ニュースヘッドライン

今までにない大河『いだてん』は、『あまちゃん』の大ヒットを超えるか

  • 2019年01月07日(月) 12:00:41
  • ブログ

映画やドラマの脚本・監督に加え、俳優業やロックバンド「グループ魂」のギタリストなどマルチに活躍する宮藤官九郎が、満を持してNHK大河ドラマを書く。2016年に放送され脚本を担当したドラマ『ゆとりですがなにか』(日本テレビ系)で、第4回コンフィデンスアワード・ドラマ賞の「脚本賞」を受賞した宮藤官九郎。宮藤脚本のNHK大河ドラマ『いだてん〜東京オリムピック噺〜』は、2019年1月6日、いよいよスタートを迎える。

 宮藤は2013年に放送された連続テレビ小説『あまちゃん』でも脚本を担当。『あまちゃん』がブームといえるレベルで大ヒットしたこともあって、NHKと宮藤官九郎の再タッグには期待が集まっている。
『いだてん』には『あまちゃん』出演者・スタッフが勢ぞろい

 『あまちゃん』は、母・春子(小泉今日子)の故郷・岩手県で海女となったヒロインのアキ(能年玲奈/のん)が、ひょんなことからアイドルへと転身。東京で人気アイドルグループのメンバーとして活動すると思いきや、岩手に戻りご当地アイドルを結成するなど、少女の奮闘と成長を描いたストーリーであった。

 『あまちゃん』は「海女とアイドル」という斬新なストーリーに加え、ちりばめられたオマージュやパロディなどもうけ、熱狂的なファンを獲得。ドラマ放送終了後は「あまちゃんロス症候群」略して「あまロス」なる言葉まで誕生。

 また、第78回ザテレビジョンドラマアカデミー賞では「最優秀作品賞」を受賞し、劇中で使われた岩手県の方言「じぇじぇじぇ」は2013年のユーキャン新語・流行語大賞で年間大賞に耀く。その他、主題歌「あまちゃん オープニングテーマ」と挿入歌「潮騒のメモリー」は第55回日本レコード大賞作曲賞を受賞するなど、その年の賞を総なめにし、まさしく大ヒットドラマとなった。

 その『あまちゃん』の縁もあってか『いだてん』には、小泉今日子、橋本愛、松尾スズキ、ピエール瀧、勝地涼、杉本哲太、荒川良々といった「あまちゃんファミリー」が勢ぞろいで出演する予定だ。制作統括や演出のスタッフ、音楽担当の大友良英も『あまちゃん』と同様であり、既にヒットの匂いが漂っている。
『いだてん』は「面白いことやりましょう」から始まった

 さて、歌舞伎役者・中村勘九郎と、宮藤官九郎作品ではお馴染みの阿部サダヲが交互に主演を務める『いだてん』。ドラマの舞台は1964年に東京オリンピックが開催されるまでの約半世紀で、中村が日本で初めてオリンピックに参加したマラソン選手・金栗四三役、阿部がコーチとして日本水泳の礎を築いた後、東京オリンピックの実現を目指す政治記者・田畑政治役を演じる。
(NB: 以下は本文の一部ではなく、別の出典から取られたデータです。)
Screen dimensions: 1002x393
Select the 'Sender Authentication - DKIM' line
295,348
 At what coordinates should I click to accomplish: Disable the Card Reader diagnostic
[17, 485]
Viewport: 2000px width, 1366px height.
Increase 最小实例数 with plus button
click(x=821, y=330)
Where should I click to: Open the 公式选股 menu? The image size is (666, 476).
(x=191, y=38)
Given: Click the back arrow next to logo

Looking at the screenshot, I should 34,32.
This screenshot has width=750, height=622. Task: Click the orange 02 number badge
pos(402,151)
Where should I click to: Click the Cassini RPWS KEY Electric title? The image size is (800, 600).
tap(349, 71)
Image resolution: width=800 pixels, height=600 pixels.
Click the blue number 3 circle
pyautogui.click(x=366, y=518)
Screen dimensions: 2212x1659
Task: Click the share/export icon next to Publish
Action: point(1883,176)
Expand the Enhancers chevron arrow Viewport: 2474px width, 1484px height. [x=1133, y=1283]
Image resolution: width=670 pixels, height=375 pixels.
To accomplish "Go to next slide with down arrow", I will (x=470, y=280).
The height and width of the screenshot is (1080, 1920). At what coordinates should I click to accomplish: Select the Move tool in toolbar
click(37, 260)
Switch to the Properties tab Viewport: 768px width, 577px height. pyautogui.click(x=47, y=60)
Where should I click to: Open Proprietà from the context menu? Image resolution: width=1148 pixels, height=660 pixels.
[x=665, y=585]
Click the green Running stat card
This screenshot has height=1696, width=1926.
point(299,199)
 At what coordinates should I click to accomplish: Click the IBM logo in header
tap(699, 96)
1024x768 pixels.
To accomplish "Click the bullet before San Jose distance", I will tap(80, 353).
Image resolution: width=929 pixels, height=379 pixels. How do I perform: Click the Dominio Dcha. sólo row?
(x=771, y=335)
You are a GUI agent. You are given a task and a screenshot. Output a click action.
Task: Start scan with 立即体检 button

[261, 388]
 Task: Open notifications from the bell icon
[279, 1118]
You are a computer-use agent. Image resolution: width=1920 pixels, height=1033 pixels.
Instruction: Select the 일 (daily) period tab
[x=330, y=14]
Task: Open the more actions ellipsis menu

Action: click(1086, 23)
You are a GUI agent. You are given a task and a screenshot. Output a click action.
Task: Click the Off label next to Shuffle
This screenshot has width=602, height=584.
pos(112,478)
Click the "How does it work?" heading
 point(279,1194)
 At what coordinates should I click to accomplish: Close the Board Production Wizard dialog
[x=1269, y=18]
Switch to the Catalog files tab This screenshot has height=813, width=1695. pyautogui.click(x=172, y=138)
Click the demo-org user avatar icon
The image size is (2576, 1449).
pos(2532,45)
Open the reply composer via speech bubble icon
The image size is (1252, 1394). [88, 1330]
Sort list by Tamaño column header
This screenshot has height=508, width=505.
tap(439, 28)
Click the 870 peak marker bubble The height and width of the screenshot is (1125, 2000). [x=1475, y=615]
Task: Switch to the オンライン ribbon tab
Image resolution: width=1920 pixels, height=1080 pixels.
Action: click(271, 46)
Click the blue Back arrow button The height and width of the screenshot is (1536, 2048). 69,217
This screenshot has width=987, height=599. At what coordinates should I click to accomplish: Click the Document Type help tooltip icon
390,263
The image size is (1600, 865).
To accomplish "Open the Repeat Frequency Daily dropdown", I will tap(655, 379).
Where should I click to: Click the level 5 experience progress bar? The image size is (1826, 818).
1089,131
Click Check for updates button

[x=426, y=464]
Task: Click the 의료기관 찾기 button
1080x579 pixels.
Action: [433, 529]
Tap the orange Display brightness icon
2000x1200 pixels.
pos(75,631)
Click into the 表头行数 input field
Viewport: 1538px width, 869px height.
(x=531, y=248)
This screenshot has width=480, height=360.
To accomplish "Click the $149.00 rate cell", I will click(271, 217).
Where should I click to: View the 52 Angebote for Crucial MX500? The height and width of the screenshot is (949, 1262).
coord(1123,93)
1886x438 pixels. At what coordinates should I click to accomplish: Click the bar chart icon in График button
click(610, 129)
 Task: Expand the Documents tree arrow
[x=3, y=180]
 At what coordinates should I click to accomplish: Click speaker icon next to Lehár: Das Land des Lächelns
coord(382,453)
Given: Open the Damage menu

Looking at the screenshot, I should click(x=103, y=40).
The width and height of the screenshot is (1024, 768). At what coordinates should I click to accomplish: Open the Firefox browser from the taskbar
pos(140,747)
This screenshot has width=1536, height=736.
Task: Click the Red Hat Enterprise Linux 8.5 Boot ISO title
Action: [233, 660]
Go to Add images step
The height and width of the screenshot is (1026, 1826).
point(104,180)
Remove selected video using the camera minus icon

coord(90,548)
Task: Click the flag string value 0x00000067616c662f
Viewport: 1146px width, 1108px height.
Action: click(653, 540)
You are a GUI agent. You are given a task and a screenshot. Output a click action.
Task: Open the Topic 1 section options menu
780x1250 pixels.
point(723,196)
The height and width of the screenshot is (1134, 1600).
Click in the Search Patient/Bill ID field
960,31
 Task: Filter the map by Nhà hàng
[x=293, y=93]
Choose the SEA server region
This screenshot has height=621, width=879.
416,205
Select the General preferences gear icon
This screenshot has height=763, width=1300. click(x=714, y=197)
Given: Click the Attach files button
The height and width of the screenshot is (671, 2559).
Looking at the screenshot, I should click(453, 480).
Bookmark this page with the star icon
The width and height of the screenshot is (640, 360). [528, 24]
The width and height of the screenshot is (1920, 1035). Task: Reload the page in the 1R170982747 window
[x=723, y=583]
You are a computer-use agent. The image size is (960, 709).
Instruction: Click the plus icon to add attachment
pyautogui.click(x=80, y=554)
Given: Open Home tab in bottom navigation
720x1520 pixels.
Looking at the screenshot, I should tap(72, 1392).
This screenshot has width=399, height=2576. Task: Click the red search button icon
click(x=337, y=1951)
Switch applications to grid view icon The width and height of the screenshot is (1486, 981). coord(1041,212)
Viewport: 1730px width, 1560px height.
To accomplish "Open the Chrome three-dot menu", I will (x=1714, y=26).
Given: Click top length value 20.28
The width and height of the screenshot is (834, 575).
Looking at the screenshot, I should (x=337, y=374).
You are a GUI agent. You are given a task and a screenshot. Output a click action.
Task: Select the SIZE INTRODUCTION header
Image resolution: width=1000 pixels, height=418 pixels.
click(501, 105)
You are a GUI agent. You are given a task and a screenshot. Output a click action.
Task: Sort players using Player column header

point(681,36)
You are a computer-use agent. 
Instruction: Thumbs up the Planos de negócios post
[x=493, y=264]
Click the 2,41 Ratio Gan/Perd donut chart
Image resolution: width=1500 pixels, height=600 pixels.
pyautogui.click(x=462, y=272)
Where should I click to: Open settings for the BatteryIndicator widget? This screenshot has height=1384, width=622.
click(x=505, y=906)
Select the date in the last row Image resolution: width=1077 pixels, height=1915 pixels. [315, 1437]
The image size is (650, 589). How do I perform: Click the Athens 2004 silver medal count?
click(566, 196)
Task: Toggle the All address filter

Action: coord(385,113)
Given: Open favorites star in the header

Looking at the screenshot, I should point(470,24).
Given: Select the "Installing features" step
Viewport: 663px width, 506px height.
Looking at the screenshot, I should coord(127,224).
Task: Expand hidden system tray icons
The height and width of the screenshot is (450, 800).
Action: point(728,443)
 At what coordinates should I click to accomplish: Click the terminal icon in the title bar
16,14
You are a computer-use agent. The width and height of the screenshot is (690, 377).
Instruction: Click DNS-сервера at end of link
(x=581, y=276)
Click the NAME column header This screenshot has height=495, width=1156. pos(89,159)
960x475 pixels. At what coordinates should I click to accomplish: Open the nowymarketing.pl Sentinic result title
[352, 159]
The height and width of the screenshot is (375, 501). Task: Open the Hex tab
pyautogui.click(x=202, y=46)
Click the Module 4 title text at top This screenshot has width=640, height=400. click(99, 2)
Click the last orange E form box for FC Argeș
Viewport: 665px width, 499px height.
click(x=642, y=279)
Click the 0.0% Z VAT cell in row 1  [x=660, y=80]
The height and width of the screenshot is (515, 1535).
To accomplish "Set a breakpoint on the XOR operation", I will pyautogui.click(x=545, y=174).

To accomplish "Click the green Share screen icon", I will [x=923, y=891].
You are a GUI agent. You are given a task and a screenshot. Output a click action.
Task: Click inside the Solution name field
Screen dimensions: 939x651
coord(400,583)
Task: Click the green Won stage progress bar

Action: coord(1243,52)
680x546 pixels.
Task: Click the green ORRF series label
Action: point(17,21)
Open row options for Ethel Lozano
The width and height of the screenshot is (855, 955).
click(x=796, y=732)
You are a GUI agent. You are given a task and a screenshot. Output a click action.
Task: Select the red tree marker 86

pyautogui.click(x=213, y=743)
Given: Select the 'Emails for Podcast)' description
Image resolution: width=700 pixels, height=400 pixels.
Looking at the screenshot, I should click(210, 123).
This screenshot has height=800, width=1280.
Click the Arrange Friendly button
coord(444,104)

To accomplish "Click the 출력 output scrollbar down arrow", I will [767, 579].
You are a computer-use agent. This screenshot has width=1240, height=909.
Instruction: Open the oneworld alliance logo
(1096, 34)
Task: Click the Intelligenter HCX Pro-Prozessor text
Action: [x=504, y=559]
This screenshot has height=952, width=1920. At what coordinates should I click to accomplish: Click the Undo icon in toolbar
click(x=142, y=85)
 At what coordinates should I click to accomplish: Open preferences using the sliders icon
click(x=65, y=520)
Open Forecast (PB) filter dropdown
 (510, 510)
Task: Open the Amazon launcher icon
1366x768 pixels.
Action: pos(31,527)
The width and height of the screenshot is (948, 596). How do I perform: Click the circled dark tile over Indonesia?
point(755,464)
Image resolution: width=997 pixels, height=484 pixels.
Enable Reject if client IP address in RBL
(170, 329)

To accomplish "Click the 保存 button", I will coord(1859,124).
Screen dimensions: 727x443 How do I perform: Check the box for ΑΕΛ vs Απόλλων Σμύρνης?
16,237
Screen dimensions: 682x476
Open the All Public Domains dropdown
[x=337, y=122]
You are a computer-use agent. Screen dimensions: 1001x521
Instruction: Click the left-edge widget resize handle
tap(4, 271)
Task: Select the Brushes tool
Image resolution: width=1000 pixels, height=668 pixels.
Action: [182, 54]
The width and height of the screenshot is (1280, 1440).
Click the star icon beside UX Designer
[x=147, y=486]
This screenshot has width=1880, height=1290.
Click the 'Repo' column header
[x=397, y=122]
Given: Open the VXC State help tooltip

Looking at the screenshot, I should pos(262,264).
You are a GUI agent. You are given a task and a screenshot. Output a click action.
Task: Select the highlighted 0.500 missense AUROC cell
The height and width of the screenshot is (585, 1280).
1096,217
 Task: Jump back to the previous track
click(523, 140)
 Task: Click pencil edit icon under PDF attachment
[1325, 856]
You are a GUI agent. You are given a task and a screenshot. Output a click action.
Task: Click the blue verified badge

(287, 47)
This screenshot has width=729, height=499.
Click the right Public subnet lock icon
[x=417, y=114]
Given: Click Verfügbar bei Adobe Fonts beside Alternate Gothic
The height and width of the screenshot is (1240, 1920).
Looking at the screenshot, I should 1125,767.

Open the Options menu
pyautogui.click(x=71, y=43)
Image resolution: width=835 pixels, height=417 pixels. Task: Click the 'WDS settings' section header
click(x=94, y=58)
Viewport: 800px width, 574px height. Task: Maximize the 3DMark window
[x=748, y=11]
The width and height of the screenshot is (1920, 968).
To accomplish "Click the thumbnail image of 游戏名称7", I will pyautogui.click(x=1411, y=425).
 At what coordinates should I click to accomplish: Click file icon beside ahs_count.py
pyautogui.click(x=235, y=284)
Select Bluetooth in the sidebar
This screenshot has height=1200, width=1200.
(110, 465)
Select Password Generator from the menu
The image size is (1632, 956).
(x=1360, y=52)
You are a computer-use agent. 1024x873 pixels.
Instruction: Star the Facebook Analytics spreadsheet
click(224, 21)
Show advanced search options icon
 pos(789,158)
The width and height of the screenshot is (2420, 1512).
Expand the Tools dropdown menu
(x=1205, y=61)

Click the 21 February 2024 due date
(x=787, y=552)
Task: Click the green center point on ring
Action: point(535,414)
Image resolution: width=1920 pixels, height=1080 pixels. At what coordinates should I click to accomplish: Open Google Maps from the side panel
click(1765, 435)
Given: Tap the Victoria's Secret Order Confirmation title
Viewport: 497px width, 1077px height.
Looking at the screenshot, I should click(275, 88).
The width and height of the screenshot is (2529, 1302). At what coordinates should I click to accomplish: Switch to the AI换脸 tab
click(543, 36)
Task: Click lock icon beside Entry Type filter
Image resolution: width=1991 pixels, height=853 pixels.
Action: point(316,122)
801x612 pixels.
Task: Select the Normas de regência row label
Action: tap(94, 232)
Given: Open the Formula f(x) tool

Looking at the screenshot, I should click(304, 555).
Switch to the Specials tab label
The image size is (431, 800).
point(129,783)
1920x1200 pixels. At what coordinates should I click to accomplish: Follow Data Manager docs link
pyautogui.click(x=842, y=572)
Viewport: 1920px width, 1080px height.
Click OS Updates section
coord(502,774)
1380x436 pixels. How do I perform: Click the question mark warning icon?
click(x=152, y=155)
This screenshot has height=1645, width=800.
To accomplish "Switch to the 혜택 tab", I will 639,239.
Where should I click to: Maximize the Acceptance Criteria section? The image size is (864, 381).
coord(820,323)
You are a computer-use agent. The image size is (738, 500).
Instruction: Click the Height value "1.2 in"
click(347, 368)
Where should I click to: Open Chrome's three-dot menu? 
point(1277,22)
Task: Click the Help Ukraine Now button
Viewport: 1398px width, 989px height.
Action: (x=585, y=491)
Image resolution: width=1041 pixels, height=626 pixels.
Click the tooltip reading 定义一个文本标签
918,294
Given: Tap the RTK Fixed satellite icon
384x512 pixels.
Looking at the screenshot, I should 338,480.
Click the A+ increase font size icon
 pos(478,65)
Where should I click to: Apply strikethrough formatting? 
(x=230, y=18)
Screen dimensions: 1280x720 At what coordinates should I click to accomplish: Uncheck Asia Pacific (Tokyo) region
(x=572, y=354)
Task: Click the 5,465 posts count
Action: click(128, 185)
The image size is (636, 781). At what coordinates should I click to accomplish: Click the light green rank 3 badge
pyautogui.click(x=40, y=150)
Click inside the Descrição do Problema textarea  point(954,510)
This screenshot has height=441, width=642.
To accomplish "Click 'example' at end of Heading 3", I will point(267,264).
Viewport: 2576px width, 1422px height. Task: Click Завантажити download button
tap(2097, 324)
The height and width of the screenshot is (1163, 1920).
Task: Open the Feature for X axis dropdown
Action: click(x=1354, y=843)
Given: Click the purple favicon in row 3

 大河ドラマで近現代史が描かれるのは、1986年放送の『いのち』以来33年ぶりであり、主演がリレー方式という展開も珍しいな設定である。しかし、『いだてん』の始まりは至ってラフだったよう。2018年12月17日公開の「MANTANWEB」のインタビューで宮藤は、『いだてん』の製作が決まった経緯について以下のように語っている。

<「面白いことやりましょう」と始まって、なんとなく「これ大河になりますかね?」という話になり、「大河になるのかこれは、今までみた大河ドラマでこんなのないですよね」という話をしていて。でも、なるらしい……と>

 また宮藤は、意気込みは「あまりない」、現在の心境は「怒られないようにどう1年間やり過ごそうか」など、コメディ作品の脚本を得意とする宮藤らしい返答をしている。